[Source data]
* * * * * * *

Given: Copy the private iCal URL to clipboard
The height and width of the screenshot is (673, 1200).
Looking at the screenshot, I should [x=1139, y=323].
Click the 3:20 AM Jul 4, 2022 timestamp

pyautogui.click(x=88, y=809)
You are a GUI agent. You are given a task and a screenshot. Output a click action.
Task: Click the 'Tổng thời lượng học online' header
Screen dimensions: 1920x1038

* * * * * * *

### Task description
Repeat only the lines from the one holding "Click the 3:20 AM Jul 4, 2022 timestamp" through the last line of the data.

### Answer to the exercise
Click the 3:20 AM Jul 4, 2022 timestamp

pyautogui.click(x=88, y=809)
You are a GUI agent. You are given a task and a screenshot. Output a click action.
Task: Click the 'Tổng thời lượng học online' header
Screen dimensions: 1920x1038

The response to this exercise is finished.